Information -
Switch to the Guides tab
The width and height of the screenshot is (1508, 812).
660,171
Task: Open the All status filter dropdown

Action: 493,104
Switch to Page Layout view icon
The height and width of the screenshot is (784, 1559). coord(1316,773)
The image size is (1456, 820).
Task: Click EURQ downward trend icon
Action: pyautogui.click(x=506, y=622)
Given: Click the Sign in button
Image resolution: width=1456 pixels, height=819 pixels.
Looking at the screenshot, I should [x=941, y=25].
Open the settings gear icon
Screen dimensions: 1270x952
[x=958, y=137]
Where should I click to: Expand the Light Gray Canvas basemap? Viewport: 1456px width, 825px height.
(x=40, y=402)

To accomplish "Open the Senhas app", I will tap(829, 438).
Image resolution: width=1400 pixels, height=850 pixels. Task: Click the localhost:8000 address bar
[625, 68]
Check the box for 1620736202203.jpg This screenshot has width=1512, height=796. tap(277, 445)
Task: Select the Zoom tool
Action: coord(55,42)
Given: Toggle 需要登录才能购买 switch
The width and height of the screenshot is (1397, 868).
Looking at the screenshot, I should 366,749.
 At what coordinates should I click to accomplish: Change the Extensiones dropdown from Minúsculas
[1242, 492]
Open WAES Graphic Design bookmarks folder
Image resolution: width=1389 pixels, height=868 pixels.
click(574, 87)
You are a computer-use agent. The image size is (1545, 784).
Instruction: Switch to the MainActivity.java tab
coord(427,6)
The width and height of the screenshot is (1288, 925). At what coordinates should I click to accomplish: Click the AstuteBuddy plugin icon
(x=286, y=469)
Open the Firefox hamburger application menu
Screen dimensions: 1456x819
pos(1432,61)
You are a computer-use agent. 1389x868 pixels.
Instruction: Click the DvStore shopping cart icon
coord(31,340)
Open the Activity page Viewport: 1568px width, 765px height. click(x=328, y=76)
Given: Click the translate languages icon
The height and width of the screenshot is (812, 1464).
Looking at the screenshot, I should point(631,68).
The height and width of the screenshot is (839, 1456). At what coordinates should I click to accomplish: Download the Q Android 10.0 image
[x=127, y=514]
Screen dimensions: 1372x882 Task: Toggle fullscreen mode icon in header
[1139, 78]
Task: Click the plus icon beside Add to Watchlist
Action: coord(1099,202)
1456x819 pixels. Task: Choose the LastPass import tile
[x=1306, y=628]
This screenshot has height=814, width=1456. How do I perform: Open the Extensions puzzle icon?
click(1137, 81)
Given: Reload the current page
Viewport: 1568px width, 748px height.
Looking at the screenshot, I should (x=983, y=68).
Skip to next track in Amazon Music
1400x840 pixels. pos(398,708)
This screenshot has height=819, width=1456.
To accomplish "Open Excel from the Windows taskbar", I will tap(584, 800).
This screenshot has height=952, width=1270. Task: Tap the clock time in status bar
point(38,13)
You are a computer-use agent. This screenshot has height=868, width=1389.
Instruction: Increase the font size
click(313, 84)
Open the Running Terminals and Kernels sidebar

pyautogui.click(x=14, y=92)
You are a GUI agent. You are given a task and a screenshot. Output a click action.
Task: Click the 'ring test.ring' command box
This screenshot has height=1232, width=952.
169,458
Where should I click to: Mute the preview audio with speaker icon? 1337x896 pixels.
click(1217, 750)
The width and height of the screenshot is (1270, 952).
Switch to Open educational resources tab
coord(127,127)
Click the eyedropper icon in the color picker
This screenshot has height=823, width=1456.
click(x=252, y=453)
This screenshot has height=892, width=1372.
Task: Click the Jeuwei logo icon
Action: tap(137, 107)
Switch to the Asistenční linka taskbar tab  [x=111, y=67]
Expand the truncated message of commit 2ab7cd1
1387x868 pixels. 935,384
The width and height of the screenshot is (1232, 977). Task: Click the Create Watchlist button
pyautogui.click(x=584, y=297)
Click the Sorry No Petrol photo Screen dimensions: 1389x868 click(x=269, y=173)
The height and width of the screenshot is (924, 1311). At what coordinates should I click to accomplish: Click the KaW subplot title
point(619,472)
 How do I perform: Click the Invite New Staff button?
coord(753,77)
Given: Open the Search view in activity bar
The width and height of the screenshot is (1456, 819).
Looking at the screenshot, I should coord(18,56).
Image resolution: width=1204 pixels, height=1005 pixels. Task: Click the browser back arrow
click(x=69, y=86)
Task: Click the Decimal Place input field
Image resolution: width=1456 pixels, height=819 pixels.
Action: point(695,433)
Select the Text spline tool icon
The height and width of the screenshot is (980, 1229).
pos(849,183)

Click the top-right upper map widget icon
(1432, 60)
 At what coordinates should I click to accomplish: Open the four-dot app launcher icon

Work to complete - Beginning with the line containing "Open WAES Graphic Design bookmarks folder" and ending with the line containing "Given: Click the translate languages icon", extract those lines exactly from the listing above, and only those.

Result -
Open WAES Graphic Design bookmarks folder
Image resolution: width=1389 pixels, height=868 pixels.
click(574, 87)
You are a computer-use agent. The image size is (1545, 784).
Instruction: Switch to the MainActivity.java tab
coord(427,6)
The width and height of the screenshot is (1288, 925). At what coordinates should I click to accomplish: Click the AstuteBuddy plugin icon
(x=286, y=469)
Open the Firefox hamburger application menu
Screen dimensions: 1456x819
pos(1432,61)
You are a computer-use agent. 1389x868 pixels.
Instruction: Click the DvStore shopping cart icon
coord(31,340)
Open the Activity page Viewport: 1568px width, 765px height. click(x=328, y=76)
Given: Click the translate languages icon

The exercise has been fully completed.